Заводы, изготовлявшие сугубо мирную продукцию, переходили на военные рельсы, наши металлурги осваивали специальные марки стали, мне приходилось связываться с наркоматами, вылетать в Москву, бесконечно ездить по области. Выходных мы не знали, в семье я бывал урывками, помню, что и в ночь на 22 июня 1941 года допоздна засиделся в обкоме, а потом еще выехал на военный аэродром, который мы строили под Днепропетровском. Этот стратегически важный объект был на контроле в ЦК, работы шли днем и ночью, только под утро я смог вернуться со строительной площадки.

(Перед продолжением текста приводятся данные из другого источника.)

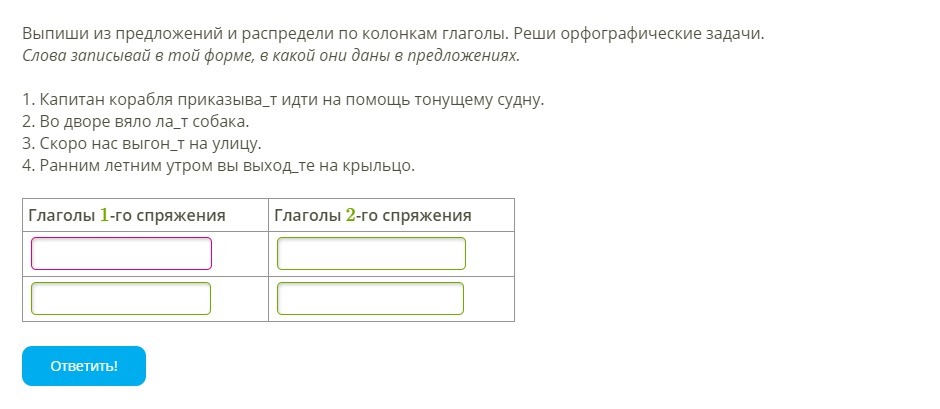The image size is (940, 409).
Task: Click the sentence starting with Ранним летним утром
Action: [x=217, y=165]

Подъехав к дому, увидел, что у подъезда стоит машина К. С. Грушевого, который замещал в то время первого секретаря обкома. Я сразу понял: что-то случилось. Горел свет в его окнах, и это было дико в свете занимавшейся зари. Он выглянул, сделал мне знак подняться, и я, еще идя по лестнице, почувствовал что-то неладное и все-таки вздрогнул, услышав: "Война!" Вот в эту минуту, как коммунист, я твердо и бесповоротно решил, где не надлежит быть. Обратился в ЦК с просьбой направить меня на фронт - и в тот же день моя просьба была удовлетворена: меня направили в распоряжение штаба Южного фронта.

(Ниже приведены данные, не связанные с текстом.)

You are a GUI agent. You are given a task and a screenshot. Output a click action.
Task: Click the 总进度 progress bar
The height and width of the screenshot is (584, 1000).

Я благодарен Центральному Комитету нашей партии за то, что одобрено было мое стремление быть в действующей армии с первых дней войны. Благодарен за то, что в 1943 году, когда часть нашей территории была освобождена, посчитались с просьбой - не отзывать меня в числе партийных работников-фронтовиков, направляемых на руководящую работу в тыл. Благодарен и за то, что в 1944 году была удовлетворена просьба не назначать на более высокий пост, который отдалил бы меня от непосредственных боевых действий, а оставить до конца войны в 18-й десантной армии. Мной руководило одно чувство - защитить нашу землю, бить врага везде и повсюду, дойти до конца, до полной победы. Только так можно было вернуть мир на земле.